I went for a consultation and they put in a test strand to see how it felt. Then they told me to go away and think about it. I was really impressed and couldn't wait to have the treatment done. It was very expensive. with the initial work costing £1,000 and a further £175 for six-weekly check·ups. My parents saw how much it meant to me to have hair again, so they offered to pay for it.
At the salon they weaved a mesh, known as the Kinsey System mesh, into my own hair and then sewed hair extensions into it. I style it just as if it were my own hair and even go swimming.
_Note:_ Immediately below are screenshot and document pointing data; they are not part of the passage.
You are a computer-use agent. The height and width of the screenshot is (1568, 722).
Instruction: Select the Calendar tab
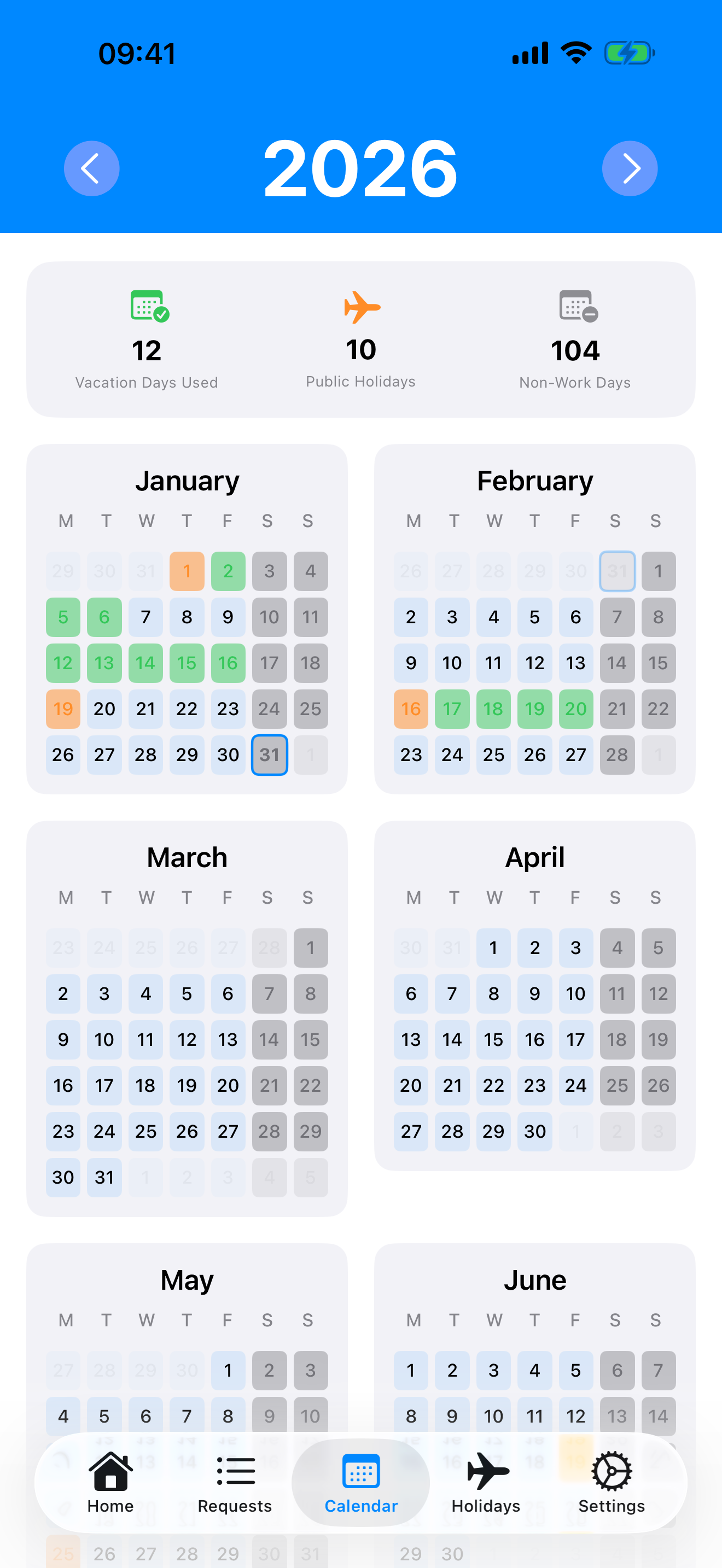pyautogui.click(x=361, y=1482)
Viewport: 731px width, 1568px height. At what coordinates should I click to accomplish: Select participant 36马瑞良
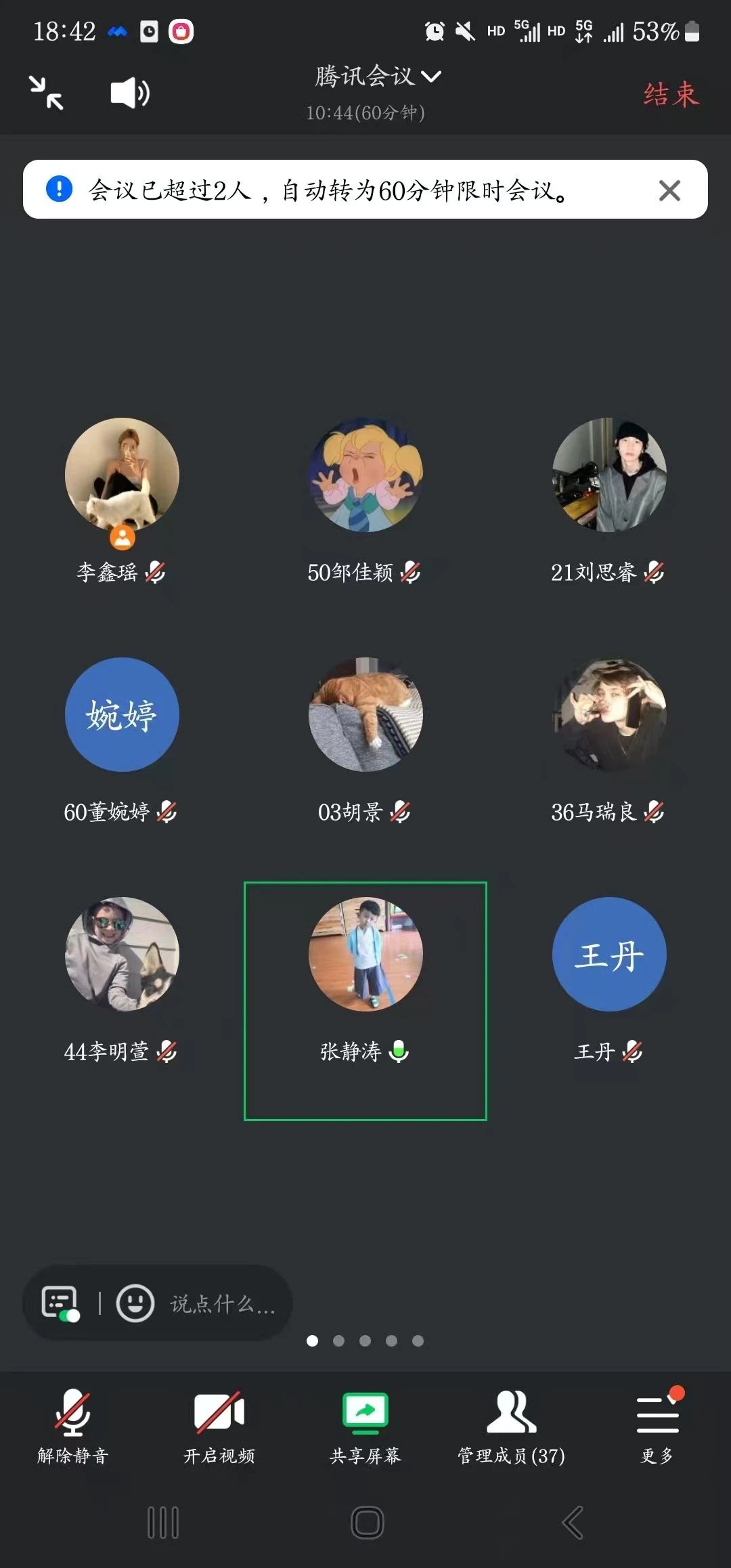point(609,715)
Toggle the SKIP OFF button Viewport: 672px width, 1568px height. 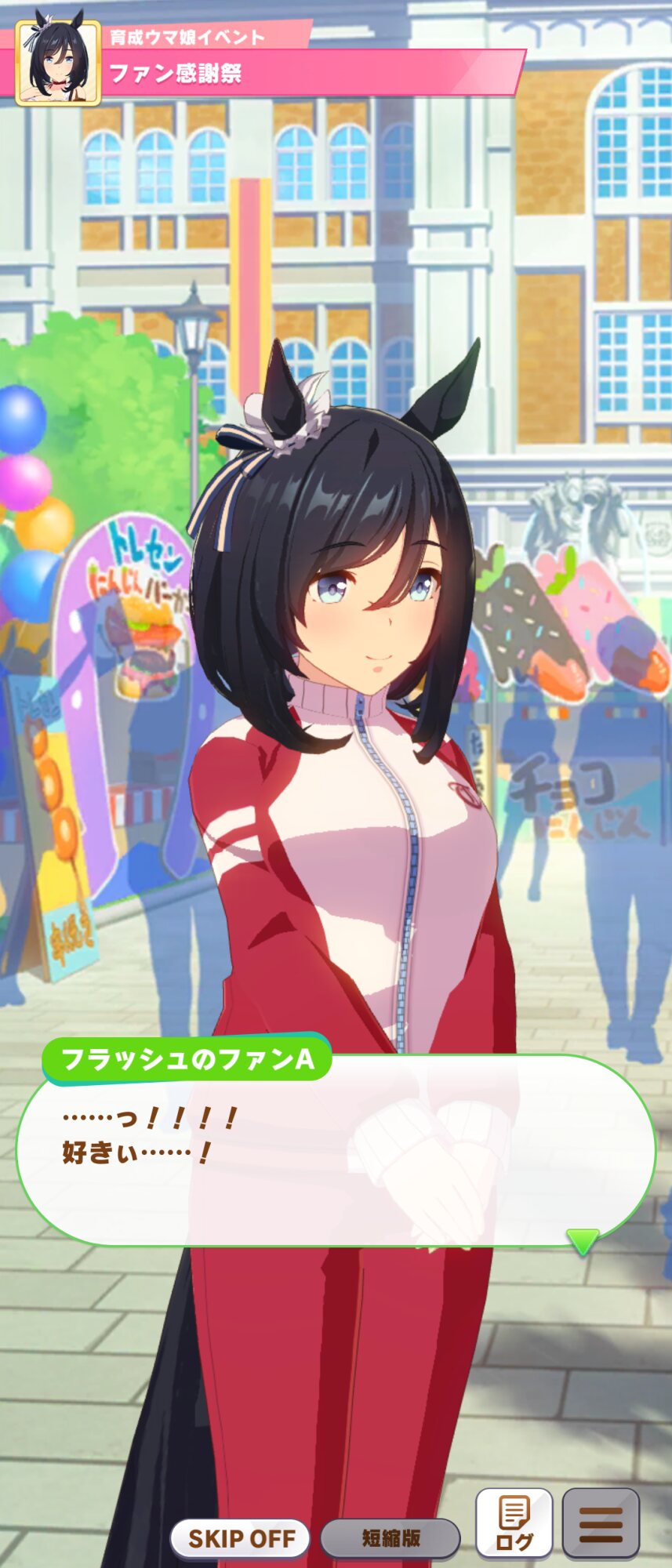tap(240, 1538)
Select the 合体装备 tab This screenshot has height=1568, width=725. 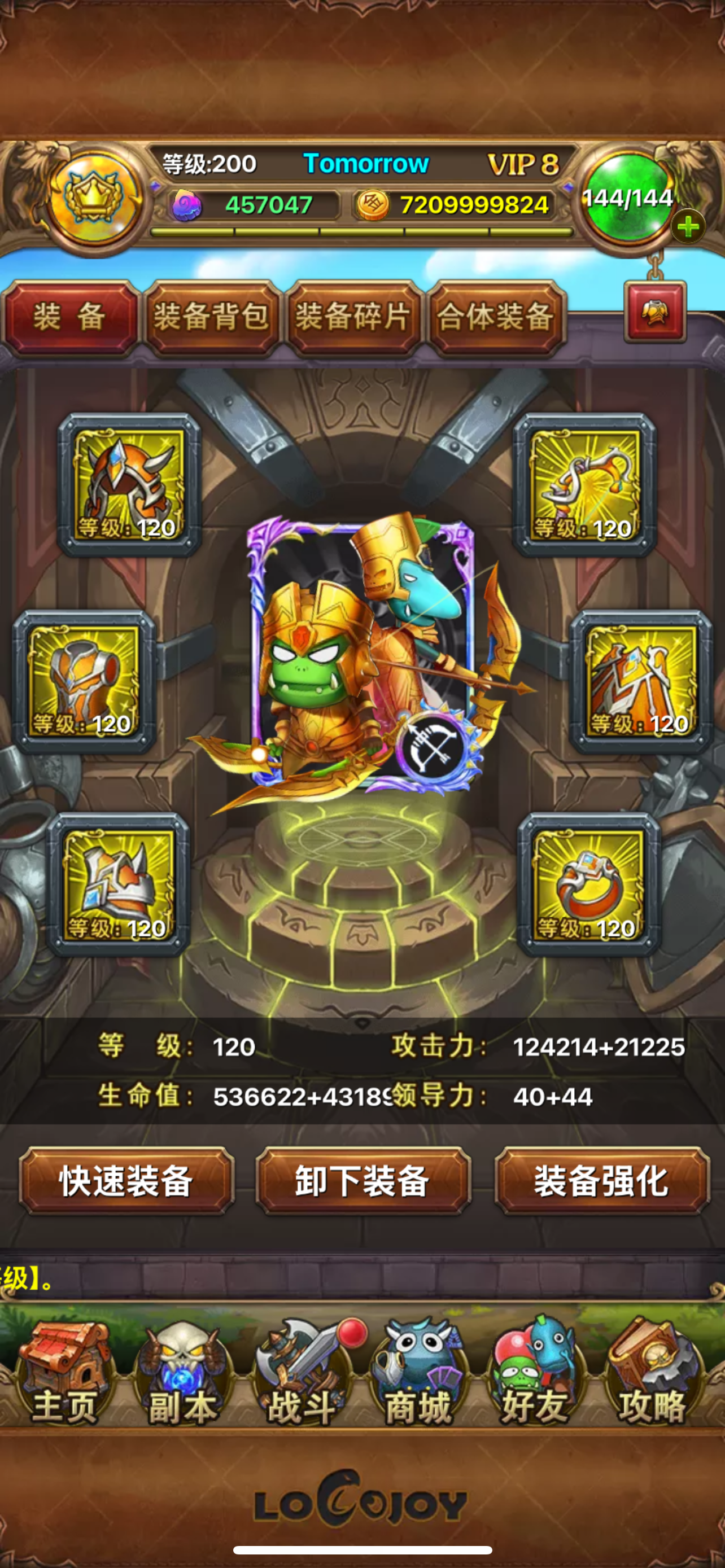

I have to go back to the salon every six weeks for them to tighten up the mesh, but it's just like visiting a normal hairdresser. My own hair can grow under the mesh and I can't get my fingers in to pull - in theory anyway.
A couple of months ago when I wasn't very well and had to go into hospital, I forced my way in under the mesh and pulled a bit of my own hair. It only happened once and they were very understanding at the salon.
The treatment has been expensive but it has made me so much more confident and given me the chance to chat with others at the salon who are in the same position.
I used to feel really guilty about pulling my hair and think people would hate me for it, but the staff at Mark Glenn have explained that it is a real condition and can't be helped. When people asked me why I was bald, I used to blank them but now I can talk about it.
I used to think I would have trichotillomania for the rest of my life but now I've had this treatment I'm really determined to stop.
I can finally see and understand what it means to have lovely hair. The next step is to make sure it is all my own hair from now on.
Trichotillomania is an impulse control disorder that compels a person to pull out hair from any part of the body, including the scalp, eyebrows, eyelashes or pubic region.
Onset tends to be around puberty and there are an estimated one million sufferers in Britain, with 90 per cent of these believed to be women.
Hair loss is usually considerable and it is not unknown for people to end up completely bald.
Pulling is often done in secret, with efforts taken to conceal the hair loss. For some, the compulsion is mild and can be quelled with extra awareness and concentration, for others the urge may be so strong that thinking of anything else is almost impossible.
The exact cause is unknown but some experts believe it may be triggered by depression, a chemical imbalance in the brain or may even be hereditary.
Another theory links it to obsessive compulsive disorder and says that hair pulling takes place to reduce anxiety.
Cognitive behaviour therapy and anti-depressants usually help. Alternative therapies include hypnosis, dietary changes and exercise.